The School of Divinity’s learning community is composed of students, faculty, and staff from a variety of congregational and denominational backgrounds. We celebrate this diversity and are committed to equipping religious leaders who want to pursue ministry within a wide array of denominations and traditions. Because the School of Divinity is not an ordaining body, we view our role as one of supporting students as they cultivate diverse denominational and congregational connections. We also work to create opportunities for ecumenical dialogue and encounter in classrooms and through worship and co-curricular educational offerings.
This semester, students have several opportunities to learn about particular denominational groups. This week in our Tuesday chapel service, the guest preacher is Julie Peeples, pastor of Congregational United Church of Christ in Greensboro, North Carolina. During community lunch following chapel, Reverend Peeples and other denominational representatives will meet with students who are interested in learning more ministry in the United Church of Christ. Later this semester, on November 6, the guest preacher in our chapel service will be Larry Hovis, executive director of the Cooperative Baptist Fellowship of North Carolina. Representatives from the Cooperative Baptist Fellowship will join us for community lunch following chapel. Disciples of Christ leaders will join us for chapel and community lunch on November 27.

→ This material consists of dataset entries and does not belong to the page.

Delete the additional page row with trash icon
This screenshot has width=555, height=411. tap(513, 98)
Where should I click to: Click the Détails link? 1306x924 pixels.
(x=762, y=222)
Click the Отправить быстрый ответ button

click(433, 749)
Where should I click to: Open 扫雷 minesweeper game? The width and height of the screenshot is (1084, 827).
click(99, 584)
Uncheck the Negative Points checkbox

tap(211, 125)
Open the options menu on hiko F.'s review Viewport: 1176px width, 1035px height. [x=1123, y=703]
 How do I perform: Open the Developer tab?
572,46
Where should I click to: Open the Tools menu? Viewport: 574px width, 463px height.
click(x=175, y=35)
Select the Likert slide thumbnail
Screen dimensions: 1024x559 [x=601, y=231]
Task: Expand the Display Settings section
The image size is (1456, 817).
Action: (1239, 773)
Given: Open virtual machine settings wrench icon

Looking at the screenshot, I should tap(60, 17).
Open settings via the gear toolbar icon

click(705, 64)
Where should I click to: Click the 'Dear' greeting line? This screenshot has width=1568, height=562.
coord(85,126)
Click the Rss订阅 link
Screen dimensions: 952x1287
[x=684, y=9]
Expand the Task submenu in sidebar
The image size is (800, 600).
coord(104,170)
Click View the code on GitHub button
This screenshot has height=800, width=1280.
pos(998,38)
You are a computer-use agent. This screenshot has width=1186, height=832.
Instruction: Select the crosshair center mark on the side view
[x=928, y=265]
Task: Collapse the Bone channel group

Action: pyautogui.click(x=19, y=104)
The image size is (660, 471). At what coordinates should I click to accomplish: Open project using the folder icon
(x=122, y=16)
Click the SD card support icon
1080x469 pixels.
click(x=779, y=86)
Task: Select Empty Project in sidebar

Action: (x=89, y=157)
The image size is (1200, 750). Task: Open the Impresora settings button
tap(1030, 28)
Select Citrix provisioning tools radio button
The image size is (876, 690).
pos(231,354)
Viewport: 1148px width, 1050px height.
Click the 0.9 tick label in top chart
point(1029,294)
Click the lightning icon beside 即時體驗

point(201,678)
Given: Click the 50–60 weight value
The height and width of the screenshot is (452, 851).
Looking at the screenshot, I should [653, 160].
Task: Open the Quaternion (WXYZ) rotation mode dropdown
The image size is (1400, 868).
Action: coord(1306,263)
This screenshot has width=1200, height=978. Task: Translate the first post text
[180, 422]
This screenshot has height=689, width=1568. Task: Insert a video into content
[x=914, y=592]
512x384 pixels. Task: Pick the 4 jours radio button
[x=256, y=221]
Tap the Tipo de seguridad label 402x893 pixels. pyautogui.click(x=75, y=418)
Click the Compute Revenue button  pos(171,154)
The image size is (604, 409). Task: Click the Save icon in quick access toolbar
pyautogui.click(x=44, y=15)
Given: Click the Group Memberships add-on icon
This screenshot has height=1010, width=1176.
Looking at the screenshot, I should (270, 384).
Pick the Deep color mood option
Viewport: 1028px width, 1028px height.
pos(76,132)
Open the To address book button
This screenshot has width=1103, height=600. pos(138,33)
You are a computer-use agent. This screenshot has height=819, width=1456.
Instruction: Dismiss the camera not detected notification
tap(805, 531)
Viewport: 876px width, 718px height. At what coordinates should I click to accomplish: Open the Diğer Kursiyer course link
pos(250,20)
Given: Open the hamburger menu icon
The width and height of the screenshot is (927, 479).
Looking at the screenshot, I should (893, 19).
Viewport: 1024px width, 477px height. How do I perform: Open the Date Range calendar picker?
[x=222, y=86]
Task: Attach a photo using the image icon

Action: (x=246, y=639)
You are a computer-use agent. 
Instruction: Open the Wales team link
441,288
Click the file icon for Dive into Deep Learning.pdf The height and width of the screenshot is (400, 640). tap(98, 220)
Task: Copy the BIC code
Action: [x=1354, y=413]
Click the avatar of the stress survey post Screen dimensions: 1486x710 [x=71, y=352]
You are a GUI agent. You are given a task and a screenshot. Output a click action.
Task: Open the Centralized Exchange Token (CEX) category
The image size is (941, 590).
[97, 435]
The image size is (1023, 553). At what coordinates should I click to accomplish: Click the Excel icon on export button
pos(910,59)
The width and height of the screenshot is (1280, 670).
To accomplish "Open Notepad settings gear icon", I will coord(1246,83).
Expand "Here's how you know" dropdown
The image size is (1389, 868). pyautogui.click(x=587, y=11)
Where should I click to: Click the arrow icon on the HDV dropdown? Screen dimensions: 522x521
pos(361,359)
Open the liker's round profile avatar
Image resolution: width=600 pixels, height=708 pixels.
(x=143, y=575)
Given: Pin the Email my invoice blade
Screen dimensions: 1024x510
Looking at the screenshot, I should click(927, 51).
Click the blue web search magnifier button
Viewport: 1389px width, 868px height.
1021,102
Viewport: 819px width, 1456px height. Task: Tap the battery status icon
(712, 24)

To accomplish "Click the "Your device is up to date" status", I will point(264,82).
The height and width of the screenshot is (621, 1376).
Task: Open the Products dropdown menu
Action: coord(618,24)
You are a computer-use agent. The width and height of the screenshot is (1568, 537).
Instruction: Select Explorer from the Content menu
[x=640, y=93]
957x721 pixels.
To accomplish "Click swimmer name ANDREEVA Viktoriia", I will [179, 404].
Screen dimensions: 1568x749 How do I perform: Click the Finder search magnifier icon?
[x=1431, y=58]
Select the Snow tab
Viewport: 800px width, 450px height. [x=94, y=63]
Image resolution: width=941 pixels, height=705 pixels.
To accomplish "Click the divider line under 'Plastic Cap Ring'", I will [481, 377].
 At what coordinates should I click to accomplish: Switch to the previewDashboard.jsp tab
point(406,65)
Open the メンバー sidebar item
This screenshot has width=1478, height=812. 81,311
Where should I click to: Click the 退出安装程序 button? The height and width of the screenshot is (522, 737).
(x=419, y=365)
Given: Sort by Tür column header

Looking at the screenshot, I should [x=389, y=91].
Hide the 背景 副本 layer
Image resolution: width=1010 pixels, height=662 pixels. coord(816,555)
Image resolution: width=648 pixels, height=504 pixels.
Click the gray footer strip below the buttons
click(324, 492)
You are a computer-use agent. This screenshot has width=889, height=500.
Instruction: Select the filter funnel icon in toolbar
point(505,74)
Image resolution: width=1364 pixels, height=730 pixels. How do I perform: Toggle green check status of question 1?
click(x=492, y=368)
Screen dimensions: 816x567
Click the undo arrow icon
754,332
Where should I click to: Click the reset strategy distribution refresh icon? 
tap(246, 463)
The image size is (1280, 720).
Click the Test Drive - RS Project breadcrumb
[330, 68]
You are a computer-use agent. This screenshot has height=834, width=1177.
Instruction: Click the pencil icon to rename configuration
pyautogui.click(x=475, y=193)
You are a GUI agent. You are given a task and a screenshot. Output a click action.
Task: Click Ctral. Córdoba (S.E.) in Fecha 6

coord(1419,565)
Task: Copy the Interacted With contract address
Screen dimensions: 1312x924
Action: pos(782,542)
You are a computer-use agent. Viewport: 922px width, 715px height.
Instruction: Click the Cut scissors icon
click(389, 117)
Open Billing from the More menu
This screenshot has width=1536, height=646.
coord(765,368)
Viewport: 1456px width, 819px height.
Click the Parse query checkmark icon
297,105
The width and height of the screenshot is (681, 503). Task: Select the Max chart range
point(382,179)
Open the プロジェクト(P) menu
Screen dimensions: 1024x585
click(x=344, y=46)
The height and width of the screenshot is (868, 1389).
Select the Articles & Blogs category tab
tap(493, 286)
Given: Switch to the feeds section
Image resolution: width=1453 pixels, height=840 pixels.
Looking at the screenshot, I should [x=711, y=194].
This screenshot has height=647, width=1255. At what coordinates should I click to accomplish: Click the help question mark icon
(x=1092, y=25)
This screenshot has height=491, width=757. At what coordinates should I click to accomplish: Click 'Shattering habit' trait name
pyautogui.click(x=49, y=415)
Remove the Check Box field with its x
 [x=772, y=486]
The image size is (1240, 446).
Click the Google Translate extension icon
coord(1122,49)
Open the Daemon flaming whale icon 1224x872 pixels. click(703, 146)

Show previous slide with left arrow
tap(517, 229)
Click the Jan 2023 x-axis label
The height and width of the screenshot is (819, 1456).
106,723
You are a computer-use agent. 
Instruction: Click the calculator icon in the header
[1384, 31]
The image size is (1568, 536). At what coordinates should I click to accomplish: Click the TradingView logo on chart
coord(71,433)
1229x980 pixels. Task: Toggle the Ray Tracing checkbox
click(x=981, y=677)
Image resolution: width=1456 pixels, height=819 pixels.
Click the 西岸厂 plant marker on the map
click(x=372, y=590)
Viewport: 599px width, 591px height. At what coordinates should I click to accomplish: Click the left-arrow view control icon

In addition to having opportunities throughout the academic year to meet leaders from various denominations, students also learn about different Christian traditions through Art of Ministry internships and through core and elective course offerings. Courses specific to denominational entities are taught regularly at the School of Divinity by denominational leaders. This semester our course schedule includes a course that focuses on sacramental theologies within Episcopalian and Lutheran traditions. We are currently making plans to offer courses either in the spring 2012 or fall 2012 terms directly related to Baptist, United Church of Christ, Disciples of Christ and Presbyterian traditions. These courses are designed to introduce students to denominational theologies and polities and to assist students with preparation for some denominations’ ordination exams. Students may also consult with the academic dean to explore course offerings or independent studies related to her or his denominational affiliation. Other opportunities for preparation for ministry within particular denominations include independent studies, clinical pastoral education, and third year integrative projects.